→ **YOUR ASSIGNMENT**: Each line in the material below, starting at the one that contains "Delivery Information (124, 2370)" and ending at the one that contains "Add to cart (93, 531)", should be repeated exactly; the pictures should not.

■ ■ ■ ■

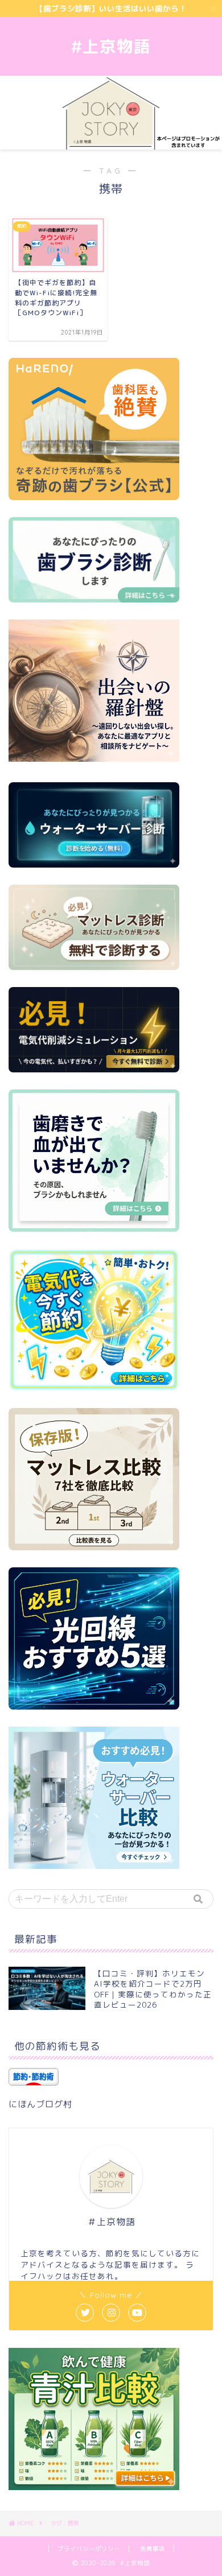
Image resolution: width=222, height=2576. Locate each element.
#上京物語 (111, 46)
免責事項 (152, 2549)
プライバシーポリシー (88, 2549)
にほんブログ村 (40, 2104)
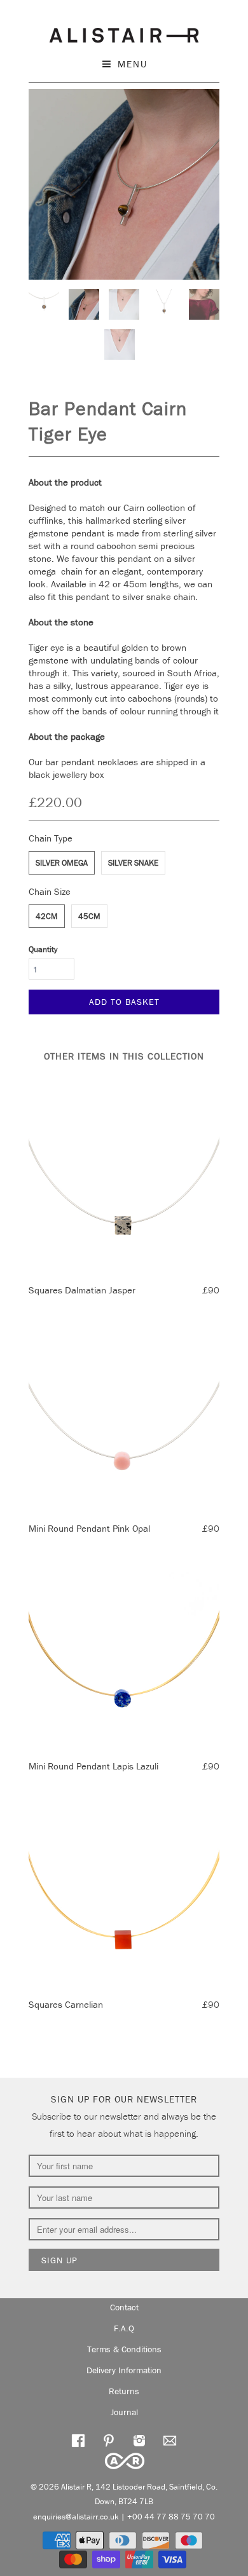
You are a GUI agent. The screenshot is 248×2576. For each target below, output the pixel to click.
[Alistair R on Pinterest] (109, 2439)
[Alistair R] (124, 33)
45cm (89, 916)
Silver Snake (133, 862)
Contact (124, 2307)
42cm (47, 916)
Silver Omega (62, 862)
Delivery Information (124, 2370)
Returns (124, 2391)
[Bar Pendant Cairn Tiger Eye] (124, 184)
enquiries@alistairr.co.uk (76, 2516)
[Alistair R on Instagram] (139, 2439)
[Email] (170, 2439)
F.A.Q (124, 2328)
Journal (124, 2412)
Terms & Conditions (124, 2349)
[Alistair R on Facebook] (78, 2439)
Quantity (43, 949)
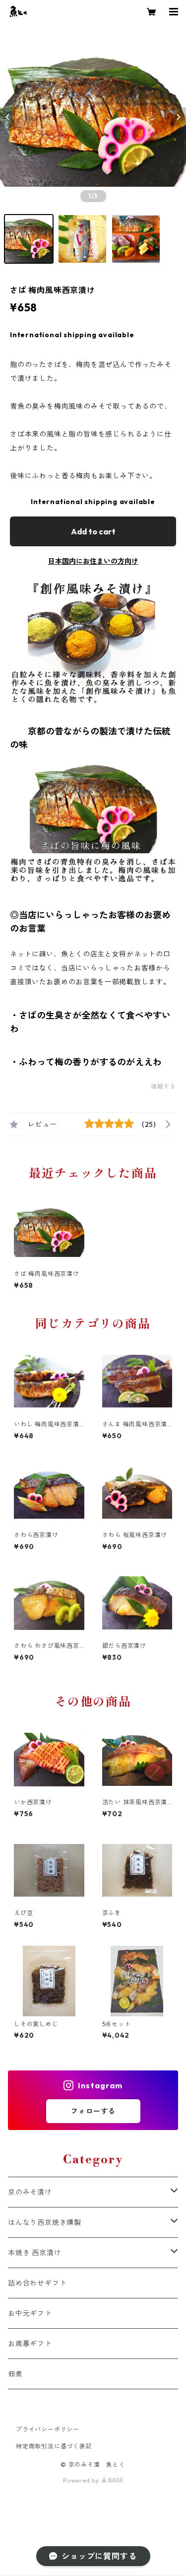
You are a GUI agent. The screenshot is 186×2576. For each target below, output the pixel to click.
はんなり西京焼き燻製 (44, 2222)
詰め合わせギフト (37, 2283)
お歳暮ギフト (30, 2343)
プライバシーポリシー (47, 2429)
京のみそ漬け (30, 2192)
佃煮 (15, 2373)
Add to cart (93, 531)
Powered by (82, 2480)
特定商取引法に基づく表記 (54, 2446)
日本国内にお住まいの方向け (93, 561)
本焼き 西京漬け (34, 2252)
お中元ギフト (30, 2313)
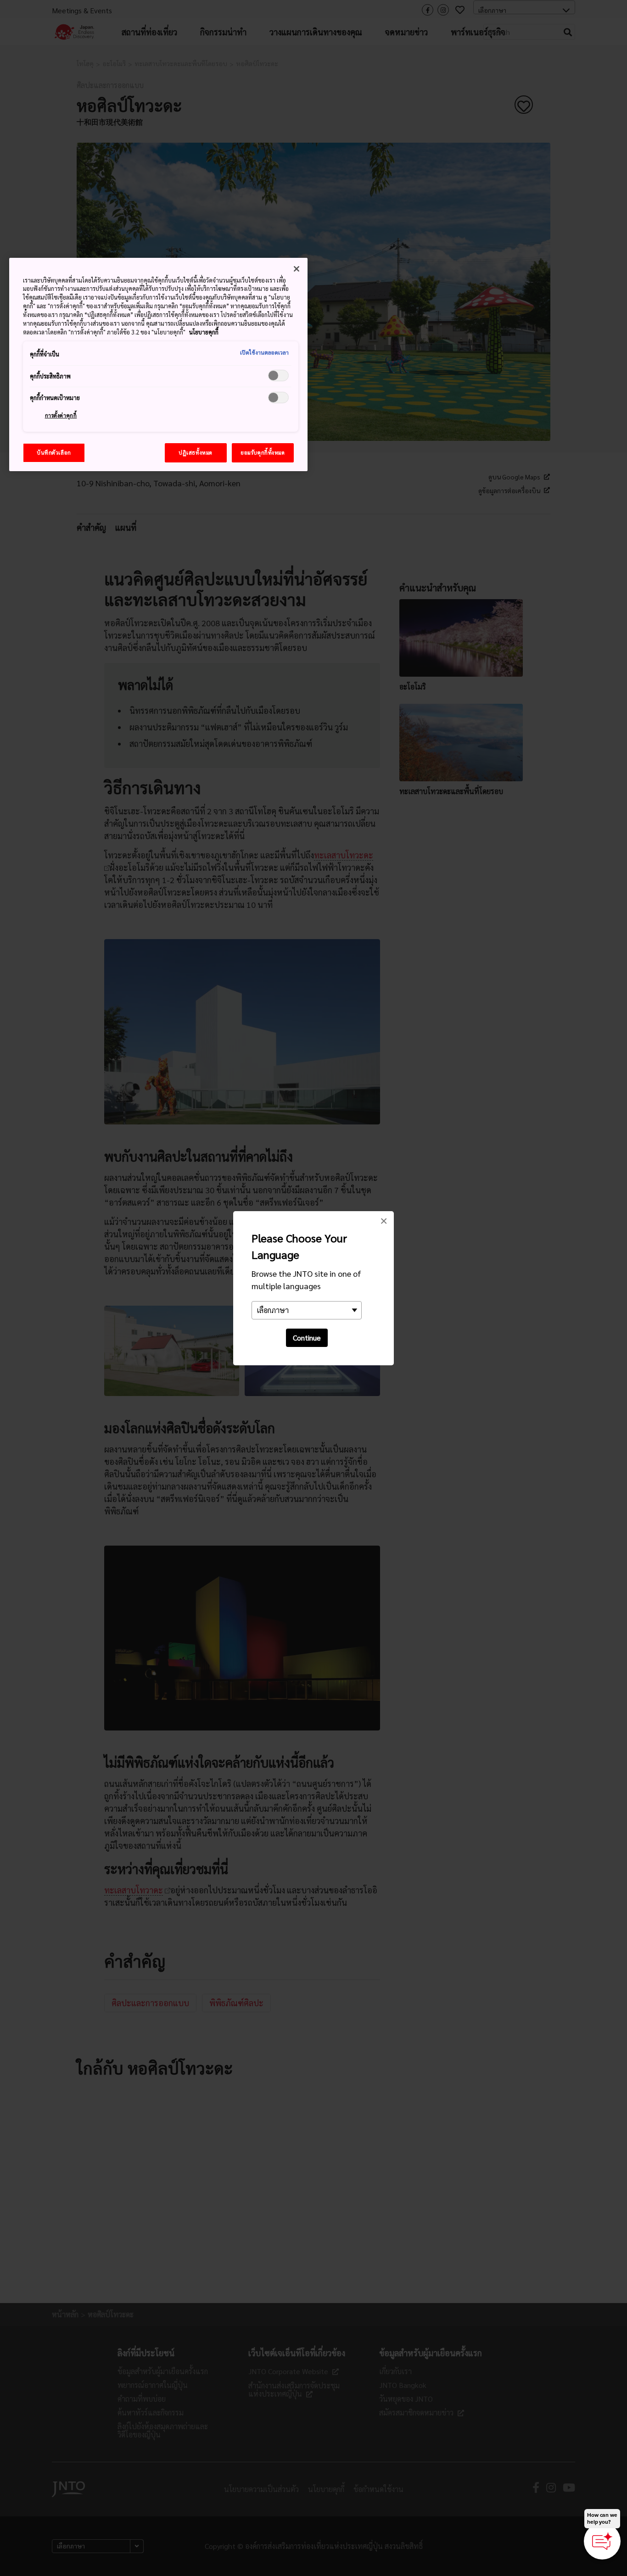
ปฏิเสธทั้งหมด (196, 452)
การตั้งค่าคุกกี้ (61, 415)
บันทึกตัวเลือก (54, 452)
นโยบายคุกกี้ (203, 332)
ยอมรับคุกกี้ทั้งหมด (263, 452)
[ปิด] (296, 269)
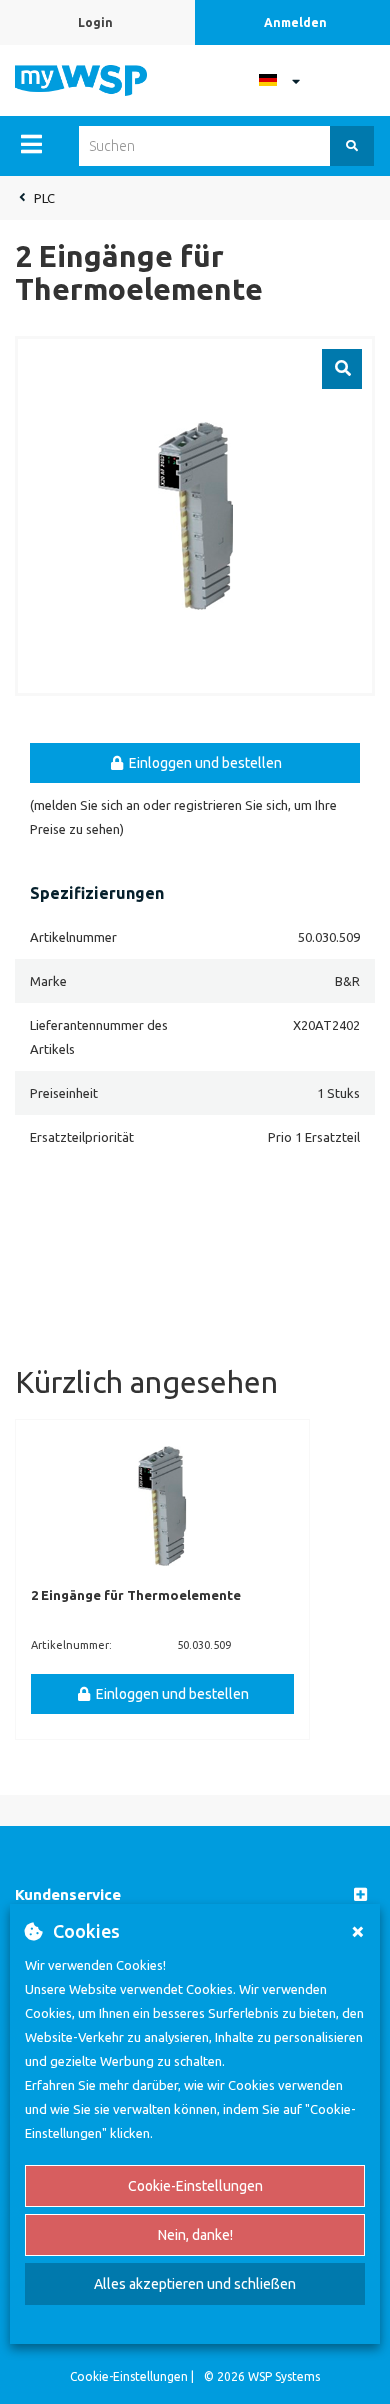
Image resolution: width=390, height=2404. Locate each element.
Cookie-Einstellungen (195, 2186)
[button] (195, 1895)
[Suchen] (352, 146)
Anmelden (295, 22)
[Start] (81, 79)
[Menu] (31, 144)
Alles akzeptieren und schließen (195, 2284)
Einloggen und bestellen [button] (204, 763)
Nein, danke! (195, 2235)
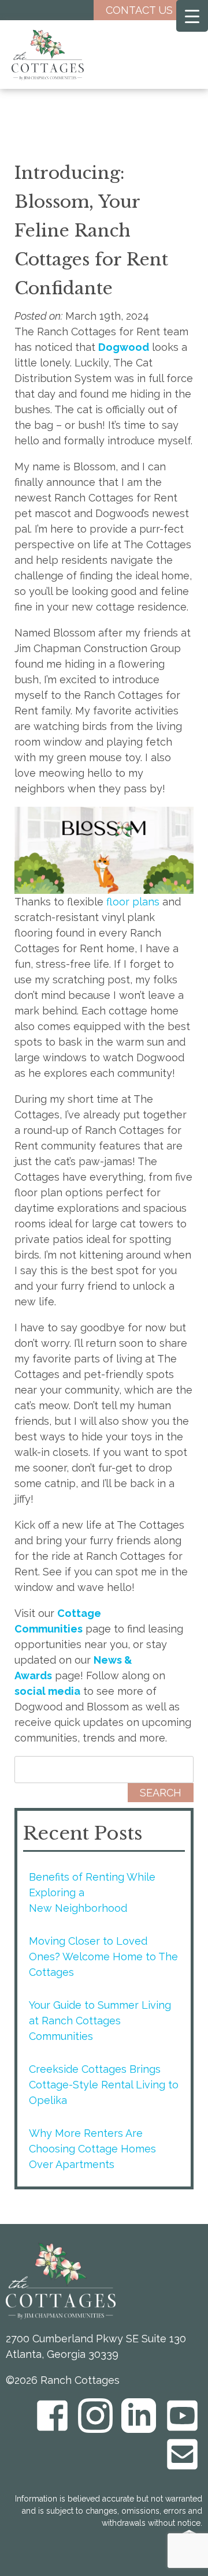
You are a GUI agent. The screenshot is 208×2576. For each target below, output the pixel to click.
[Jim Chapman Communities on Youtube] (182, 2415)
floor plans (132, 902)
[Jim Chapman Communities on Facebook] (52, 2415)
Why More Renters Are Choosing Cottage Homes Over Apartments (92, 2148)
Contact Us (139, 10)
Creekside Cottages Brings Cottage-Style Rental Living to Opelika (104, 2084)
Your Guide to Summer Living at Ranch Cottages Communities (100, 2020)
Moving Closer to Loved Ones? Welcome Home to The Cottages (103, 1956)
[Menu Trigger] (192, 16)
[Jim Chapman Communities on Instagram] (95, 2415)
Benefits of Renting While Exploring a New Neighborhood (92, 1892)
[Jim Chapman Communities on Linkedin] (138, 2415)
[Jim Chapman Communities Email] (182, 2454)
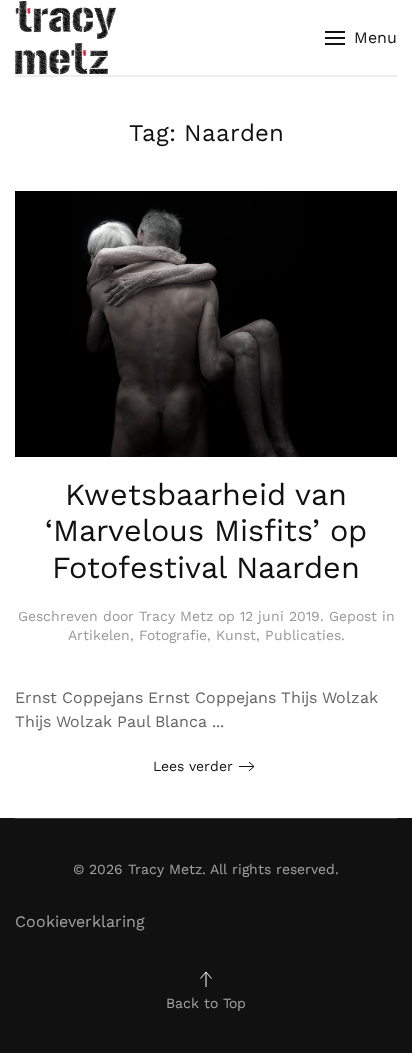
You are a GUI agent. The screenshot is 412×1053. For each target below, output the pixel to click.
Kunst (236, 635)
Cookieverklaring (80, 921)
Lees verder (193, 766)
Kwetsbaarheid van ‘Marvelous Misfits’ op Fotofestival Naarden (206, 531)
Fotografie (173, 635)
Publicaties (303, 635)
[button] (361, 37)
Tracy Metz (176, 616)
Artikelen (99, 635)
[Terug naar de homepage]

■ ■ ■ ■

→ **ANSWER**:
Delivery Information (124, 2370)
Returns (124, 2391)
[Bar Pendant Cairn Tiger Eye] (124, 184)
enquiries@alistairr.co.uk (76, 2516)
[Alistair R on Instagram] (139, 2439)
[Email] (170, 2439)
F.A.Q (124, 2328)
Journal (124, 2412)
Terms & Conditions (124, 2349)
[Alistair R on Facebook] (78, 2439)
Quantity (43, 949)
You are a GUI agent. The screenshot is 186×2576. For each target below, output the pixel to click.
はんなり西京焼き燻製 (44, 2222)
詰め合わせギフト (37, 2283)
お歳暮ギフト (30, 2343)
プライバシーポリシー (47, 2429)
京のみそ漬け (30, 2192)
佃煮 (15, 2373)
Add to cart (93, 531)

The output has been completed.